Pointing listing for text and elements
══════

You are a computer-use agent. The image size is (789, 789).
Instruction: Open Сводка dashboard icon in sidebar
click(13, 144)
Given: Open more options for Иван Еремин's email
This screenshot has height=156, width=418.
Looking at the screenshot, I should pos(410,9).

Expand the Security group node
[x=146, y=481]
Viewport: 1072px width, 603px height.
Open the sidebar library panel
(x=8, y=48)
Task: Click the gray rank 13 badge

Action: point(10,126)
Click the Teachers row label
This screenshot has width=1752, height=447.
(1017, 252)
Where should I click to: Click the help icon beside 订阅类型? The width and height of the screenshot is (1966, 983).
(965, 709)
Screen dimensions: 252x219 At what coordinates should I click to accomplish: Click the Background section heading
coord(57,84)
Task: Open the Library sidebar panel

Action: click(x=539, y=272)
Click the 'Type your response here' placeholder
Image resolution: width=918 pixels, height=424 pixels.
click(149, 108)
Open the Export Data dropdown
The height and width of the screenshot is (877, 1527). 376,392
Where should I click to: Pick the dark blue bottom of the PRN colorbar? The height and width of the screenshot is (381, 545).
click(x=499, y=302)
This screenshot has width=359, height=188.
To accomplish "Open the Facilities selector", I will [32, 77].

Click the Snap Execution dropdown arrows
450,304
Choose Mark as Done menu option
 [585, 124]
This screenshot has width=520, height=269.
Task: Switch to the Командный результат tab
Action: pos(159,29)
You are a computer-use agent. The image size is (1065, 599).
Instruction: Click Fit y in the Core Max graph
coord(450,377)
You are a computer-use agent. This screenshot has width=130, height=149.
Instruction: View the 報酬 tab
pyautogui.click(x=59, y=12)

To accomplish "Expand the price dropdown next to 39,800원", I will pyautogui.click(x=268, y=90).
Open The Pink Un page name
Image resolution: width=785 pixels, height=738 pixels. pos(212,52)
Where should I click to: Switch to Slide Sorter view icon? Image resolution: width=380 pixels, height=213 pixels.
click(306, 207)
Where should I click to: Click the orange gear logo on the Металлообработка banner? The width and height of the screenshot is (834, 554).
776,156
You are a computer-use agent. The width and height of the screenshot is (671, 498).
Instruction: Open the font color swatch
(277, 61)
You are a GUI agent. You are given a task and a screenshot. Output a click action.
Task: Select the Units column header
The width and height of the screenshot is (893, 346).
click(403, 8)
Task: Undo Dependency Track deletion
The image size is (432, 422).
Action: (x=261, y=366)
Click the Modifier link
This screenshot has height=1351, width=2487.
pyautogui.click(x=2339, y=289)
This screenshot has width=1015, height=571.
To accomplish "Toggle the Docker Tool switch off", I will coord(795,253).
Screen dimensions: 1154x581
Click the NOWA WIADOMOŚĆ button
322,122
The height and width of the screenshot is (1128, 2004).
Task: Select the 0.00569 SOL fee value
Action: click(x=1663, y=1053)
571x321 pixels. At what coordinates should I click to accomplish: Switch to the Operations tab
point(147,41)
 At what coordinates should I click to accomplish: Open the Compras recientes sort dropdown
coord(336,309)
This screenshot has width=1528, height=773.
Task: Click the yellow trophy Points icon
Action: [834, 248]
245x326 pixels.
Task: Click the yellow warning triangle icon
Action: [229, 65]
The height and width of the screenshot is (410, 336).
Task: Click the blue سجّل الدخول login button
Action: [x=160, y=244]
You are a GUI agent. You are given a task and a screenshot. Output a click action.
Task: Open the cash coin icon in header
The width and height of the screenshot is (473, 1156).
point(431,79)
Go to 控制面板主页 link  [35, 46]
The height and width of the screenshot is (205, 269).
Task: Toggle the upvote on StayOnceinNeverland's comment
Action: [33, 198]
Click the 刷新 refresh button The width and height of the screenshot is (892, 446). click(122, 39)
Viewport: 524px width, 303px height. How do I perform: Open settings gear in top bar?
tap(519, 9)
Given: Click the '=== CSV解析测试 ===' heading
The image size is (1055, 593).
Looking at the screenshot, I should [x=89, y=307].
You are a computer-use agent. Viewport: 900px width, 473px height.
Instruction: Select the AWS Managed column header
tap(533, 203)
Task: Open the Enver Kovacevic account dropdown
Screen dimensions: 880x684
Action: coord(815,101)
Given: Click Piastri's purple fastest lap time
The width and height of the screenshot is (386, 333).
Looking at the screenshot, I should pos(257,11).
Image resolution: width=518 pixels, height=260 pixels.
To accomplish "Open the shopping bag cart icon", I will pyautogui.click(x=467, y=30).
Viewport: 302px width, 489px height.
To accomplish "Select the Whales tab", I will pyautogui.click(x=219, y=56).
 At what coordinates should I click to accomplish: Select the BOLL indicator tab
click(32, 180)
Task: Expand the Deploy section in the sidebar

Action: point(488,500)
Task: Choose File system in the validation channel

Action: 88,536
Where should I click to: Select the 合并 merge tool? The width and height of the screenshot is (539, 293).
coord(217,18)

══════

TASK TO COMPLETE
Return each line of the listing above that contains the string "button", treating uppercase and lowercase as different.

REPLY
Click the NOWA WIADOMOŚĆ button
Task: Click the blue سجّل الدخول login button
Click the 刷新 refresh button The width and height of the screenshot is (892, 446). click(122, 39)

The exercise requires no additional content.